Yahoo’s Work Agenda

As someone who hasn’t worked in an office environment for more than 15 years, I totally get the non-commute, shorts-and-sandals-informality upside of working at home. I also get the notably public response to Yahoo CEO Marissa Mayer’s decree banning employees working from home. What used to be labeled “telework” is now another day not at the office for one in 10 American workers.

The “telecommuting” trend is grounded in enlightened self-interest and Psych 101 applications. In short, bottom-line results–seen as by-products of employee autonomy, improved morale, work-family balance and even real estate cost-cutting–matter more than sheer on-site face time. It’s part of the wired-world reality.

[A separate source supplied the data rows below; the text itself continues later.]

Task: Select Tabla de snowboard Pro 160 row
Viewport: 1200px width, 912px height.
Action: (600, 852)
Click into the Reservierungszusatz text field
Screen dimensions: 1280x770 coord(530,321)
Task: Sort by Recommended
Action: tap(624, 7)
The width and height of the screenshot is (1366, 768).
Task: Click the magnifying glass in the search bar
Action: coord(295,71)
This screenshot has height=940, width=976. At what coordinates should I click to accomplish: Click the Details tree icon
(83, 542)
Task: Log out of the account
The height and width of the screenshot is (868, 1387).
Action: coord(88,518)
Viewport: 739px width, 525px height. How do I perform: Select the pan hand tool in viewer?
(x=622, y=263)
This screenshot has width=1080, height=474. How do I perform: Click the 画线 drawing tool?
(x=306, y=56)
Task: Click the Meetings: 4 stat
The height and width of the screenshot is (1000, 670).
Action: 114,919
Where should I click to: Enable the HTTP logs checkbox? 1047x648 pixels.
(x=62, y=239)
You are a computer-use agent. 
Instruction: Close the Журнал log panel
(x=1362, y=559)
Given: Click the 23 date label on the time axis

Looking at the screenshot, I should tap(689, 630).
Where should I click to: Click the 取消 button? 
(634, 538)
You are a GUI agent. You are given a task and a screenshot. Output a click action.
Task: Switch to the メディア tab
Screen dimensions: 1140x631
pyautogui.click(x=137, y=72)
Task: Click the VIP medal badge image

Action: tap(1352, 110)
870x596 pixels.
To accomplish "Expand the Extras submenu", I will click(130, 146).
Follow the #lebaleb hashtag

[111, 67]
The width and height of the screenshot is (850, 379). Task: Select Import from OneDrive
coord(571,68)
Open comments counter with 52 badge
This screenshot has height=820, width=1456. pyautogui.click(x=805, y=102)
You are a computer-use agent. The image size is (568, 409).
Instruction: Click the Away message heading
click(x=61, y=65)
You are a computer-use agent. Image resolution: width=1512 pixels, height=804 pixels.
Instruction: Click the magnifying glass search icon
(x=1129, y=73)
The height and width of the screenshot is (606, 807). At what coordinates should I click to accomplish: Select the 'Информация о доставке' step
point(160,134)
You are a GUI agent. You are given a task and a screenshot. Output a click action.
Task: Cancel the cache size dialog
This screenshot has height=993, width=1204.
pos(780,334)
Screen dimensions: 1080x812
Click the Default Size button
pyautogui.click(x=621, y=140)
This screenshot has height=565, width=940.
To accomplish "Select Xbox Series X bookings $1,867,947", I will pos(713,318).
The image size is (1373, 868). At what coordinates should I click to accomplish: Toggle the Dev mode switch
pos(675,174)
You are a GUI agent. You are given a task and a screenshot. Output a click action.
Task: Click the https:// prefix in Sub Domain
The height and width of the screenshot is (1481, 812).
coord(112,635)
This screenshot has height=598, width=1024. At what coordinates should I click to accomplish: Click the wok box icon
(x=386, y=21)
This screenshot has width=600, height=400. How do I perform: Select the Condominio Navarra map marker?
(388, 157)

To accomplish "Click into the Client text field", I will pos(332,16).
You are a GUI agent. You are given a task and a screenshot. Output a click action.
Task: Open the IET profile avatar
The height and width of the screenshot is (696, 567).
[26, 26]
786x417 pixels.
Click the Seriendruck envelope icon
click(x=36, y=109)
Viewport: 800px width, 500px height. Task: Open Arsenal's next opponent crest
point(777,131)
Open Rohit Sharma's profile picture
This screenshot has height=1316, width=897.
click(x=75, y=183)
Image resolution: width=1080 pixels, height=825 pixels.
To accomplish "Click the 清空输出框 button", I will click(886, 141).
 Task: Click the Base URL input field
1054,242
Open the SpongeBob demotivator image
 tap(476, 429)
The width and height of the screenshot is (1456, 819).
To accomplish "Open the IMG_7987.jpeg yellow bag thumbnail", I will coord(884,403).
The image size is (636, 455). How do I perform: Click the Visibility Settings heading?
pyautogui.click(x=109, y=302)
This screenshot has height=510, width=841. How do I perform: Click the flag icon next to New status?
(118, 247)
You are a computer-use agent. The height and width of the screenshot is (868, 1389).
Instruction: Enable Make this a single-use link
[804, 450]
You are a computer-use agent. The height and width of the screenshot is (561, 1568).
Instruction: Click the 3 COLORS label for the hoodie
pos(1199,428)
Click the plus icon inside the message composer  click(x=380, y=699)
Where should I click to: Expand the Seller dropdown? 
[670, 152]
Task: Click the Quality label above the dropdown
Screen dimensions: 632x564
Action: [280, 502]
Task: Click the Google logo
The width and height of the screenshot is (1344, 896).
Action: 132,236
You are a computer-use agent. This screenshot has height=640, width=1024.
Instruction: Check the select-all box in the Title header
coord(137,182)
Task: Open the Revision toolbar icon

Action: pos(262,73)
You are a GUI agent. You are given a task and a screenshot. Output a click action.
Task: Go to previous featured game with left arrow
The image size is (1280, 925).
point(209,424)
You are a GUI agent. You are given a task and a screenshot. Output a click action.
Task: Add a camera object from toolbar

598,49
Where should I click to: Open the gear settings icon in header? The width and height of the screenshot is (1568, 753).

But that doesn’t make Mayer–a 30-something mom and the country’s youngest Fortune 500 CEO–incongruously retro, wrong and nostalgic for typing pools. It makes her the person charged with turning around Yahoo, a company seen increasingly as past its prime.

In effect, what Mayer is doing is getting everybody’s attention. It’s come-to-Jesus time at Yahoo Junction. And while the office, per se, may be overrated, there is no overrating accountability, especially at a struggling company.

Look for Mayer to refocus the mission, re-stoke the culture and see for herself who stays and who goes, whether for good–or for resumed flex time.